The factor V Leiden mutation and prothrombin 20210A mutation are the two most common prothrombotic mutations. Women who are taking PHT and who have the factor V Leiden mutation have a 15-fold increase in the risk of VTE compared with women who do not have the mutation and do not use PHT, suggesting that with PHT, as with HC and factor V Leiden, the risk is more than additive. The Heart and Estrogen/Progestin Replacement Study and the Estrogen Replacement and Atherosclerosis trial, two randomized controlled trials that looked at PHT and secondary cardiovascular outcomes, found a 1.7% and 2.6% respective increase in VTE in women using PHT. Further investigation, through genotyping of blood samples, found that 16.7% of women with VTE carried the factor V Leiden mutation, versus 6.3% of controls.
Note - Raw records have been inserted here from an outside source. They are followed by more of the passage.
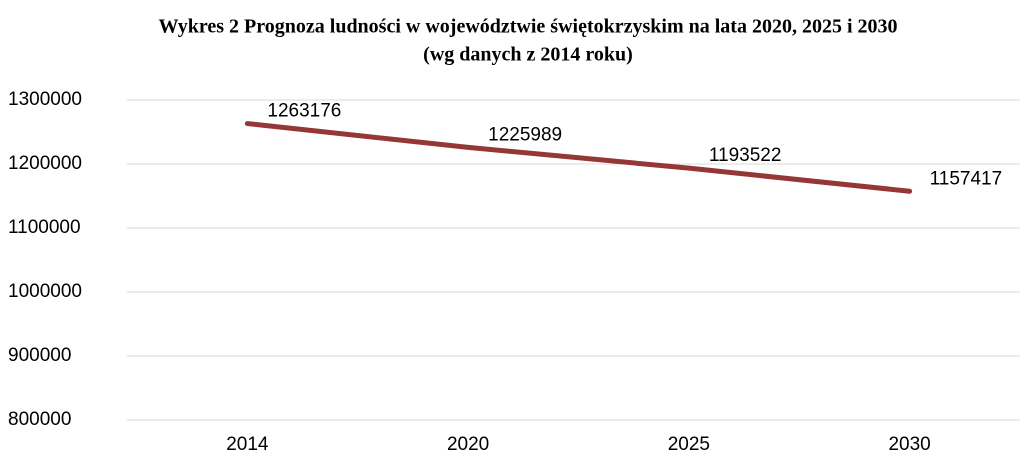 This screenshot has width=1025, height=464. I want to click on y-tick-label: 900000, so click(40, 356).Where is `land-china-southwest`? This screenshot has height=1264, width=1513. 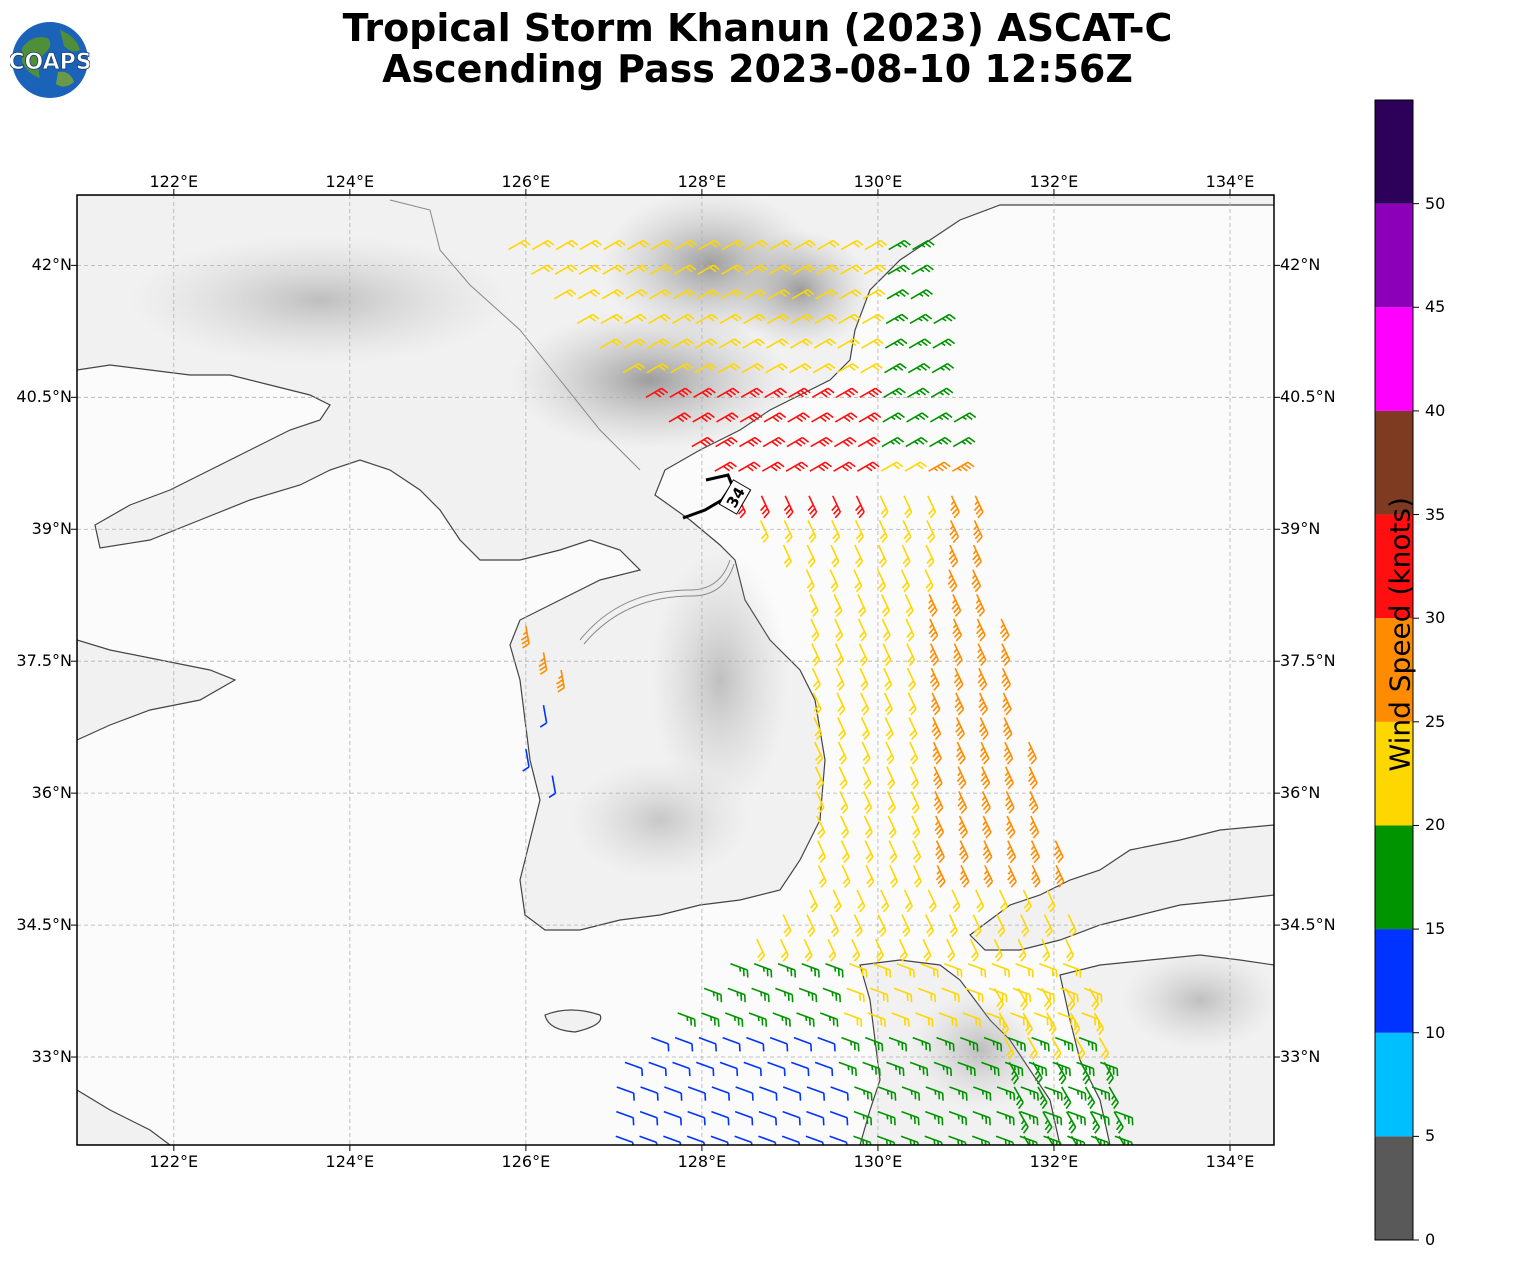 land-china-southwest is located at coordinates (124, 1117). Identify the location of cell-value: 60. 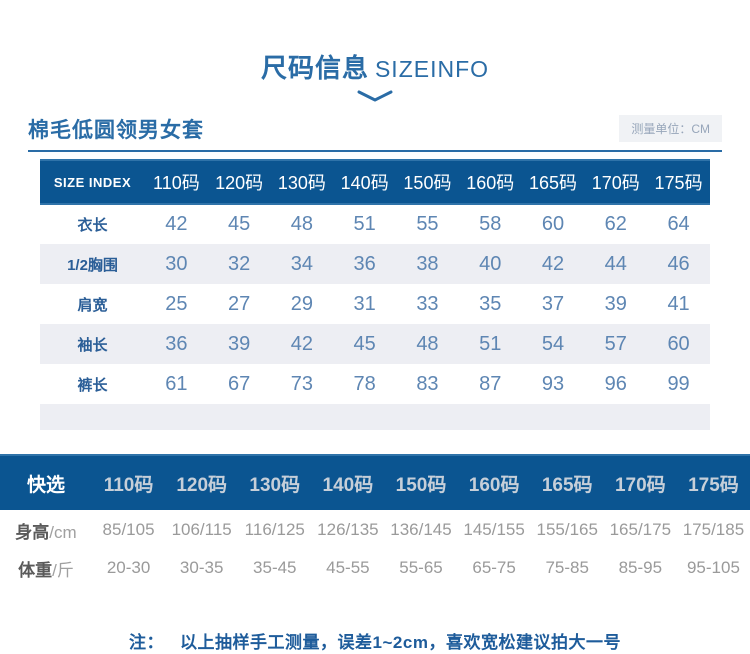
(678, 344). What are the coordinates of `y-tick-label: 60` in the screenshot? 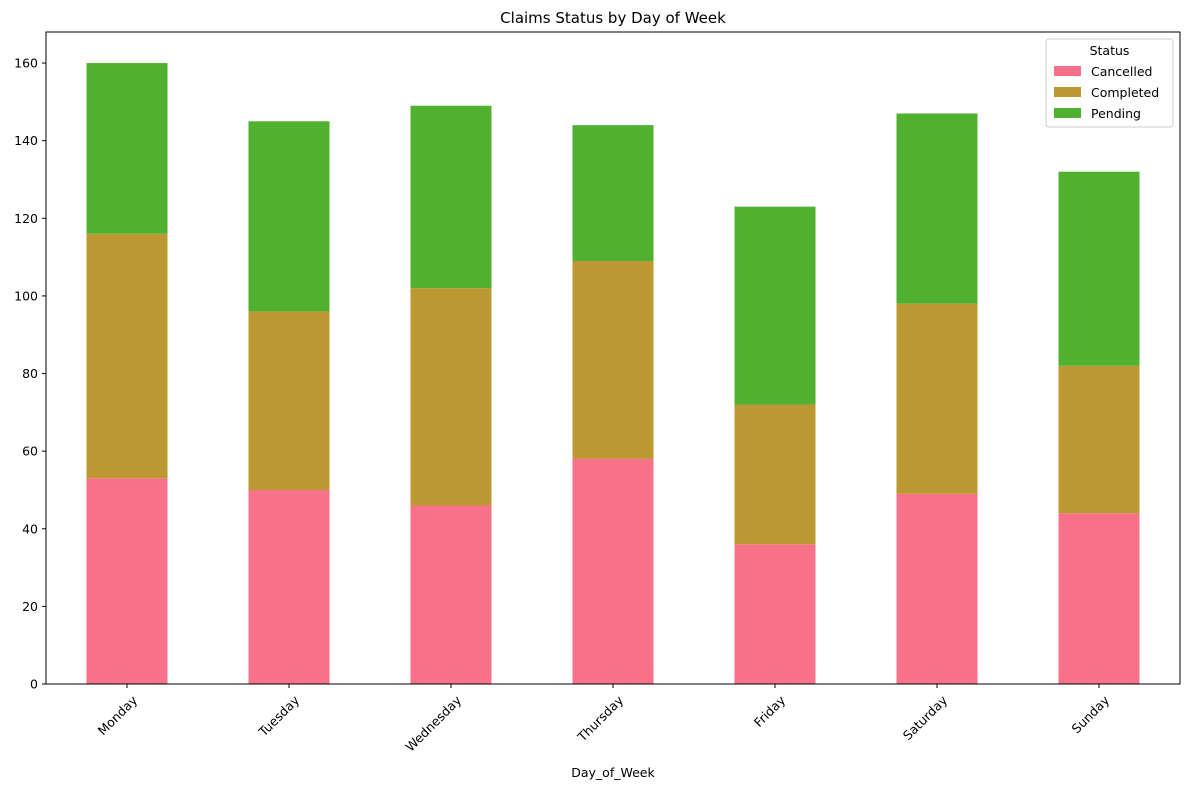 It's located at (30, 452).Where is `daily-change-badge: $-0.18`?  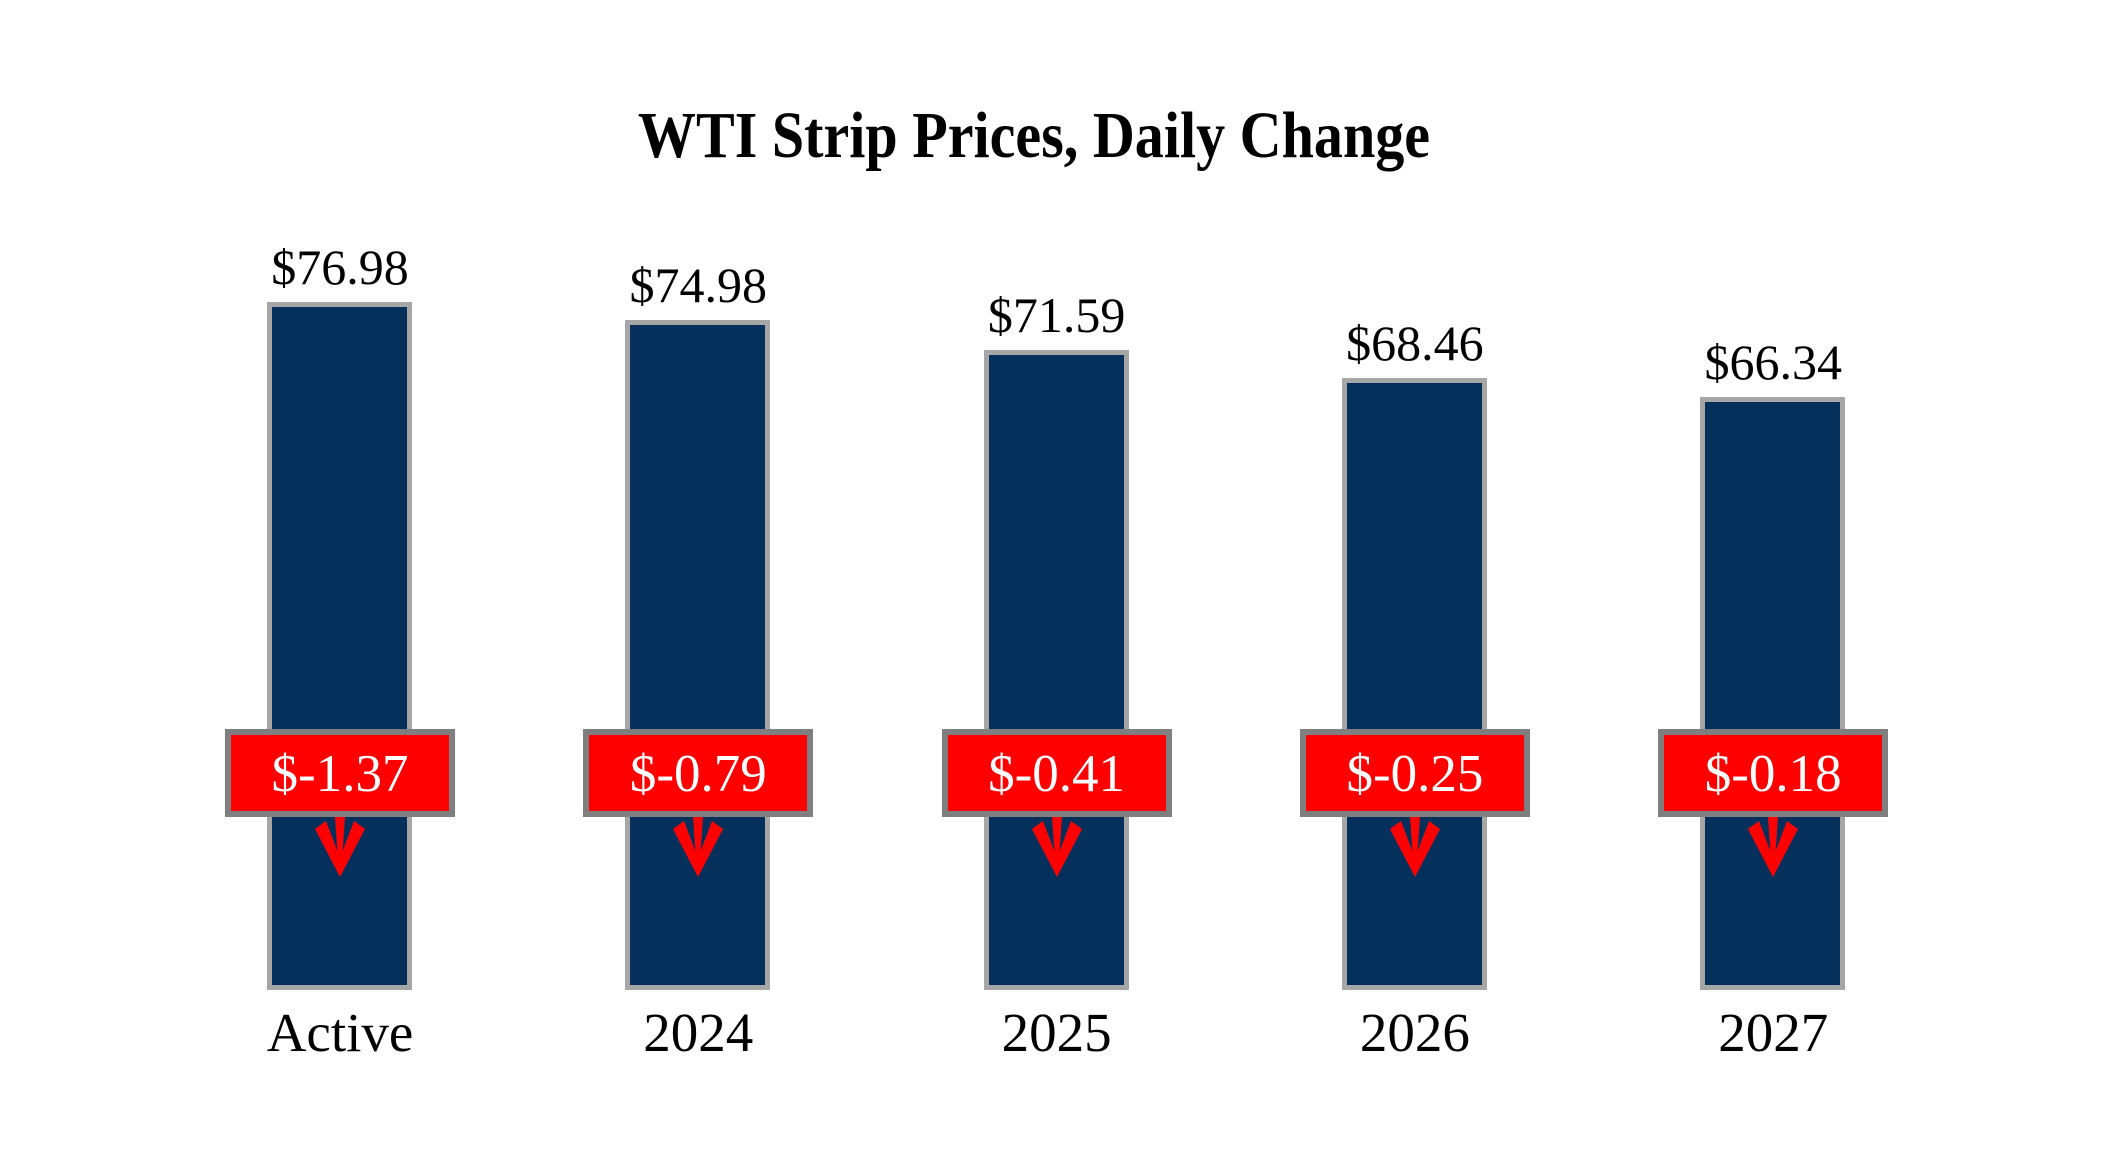
daily-change-badge: $-0.18 is located at coordinates (1774, 773).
Tamoxifen, raloxifene, and other SERMs have apparent antiestrogenic effects on the breast and varying effects on the endometrial tissue. Tamoxifen is used for breast cancer treatment and prevention, and raloxifene is used to prevent and treat osteoporosis. But there is an estrogenic effect on blood clotting by these agents, and in general they confer the same risks of VTE as does PHT. In a controlled trial of tamoxifen versus placebo, an increase was observed in the relative risk of deep venous thrombosis (relative risk, 1.6) in women with breast cancer. The MORE (Multiple Outcomes for Raloxifene Evaluation) trial has not reported any increased risk of arterial thrombotic events or early cardiovascular harm, but it has a reported a twofold or greater risk of VTE in the raloxifene-treated group.
Any woman with a personal or family history of VTE who is contemplating starting HC, PHT, or a SERM should be screened for a hereditary thrombophilia; however, screening of the general population without a personal or family history of VTE before starting HT is not recommended. The most challenging subset of women are those with known thrombophilia who have pressing indications for HC, PHT, or SERM therapy. Aromatase inhibitors (anastrozole, exemestane, letrozole) are favored in women with breast cancer who have a history of VTE because there has been no reported increased risk of VTE with these agents. There are other options for osteoporosis treatment, including bisphosphonates (risedronate, alendronate, and ibandronate and IV zoledronic acid) as well as RANKL inhibitor denosumab. These women are also candidates for nonhormonal contraception, such as barrier contraception or the copper T380A IUD, as well as the progestin-only HC.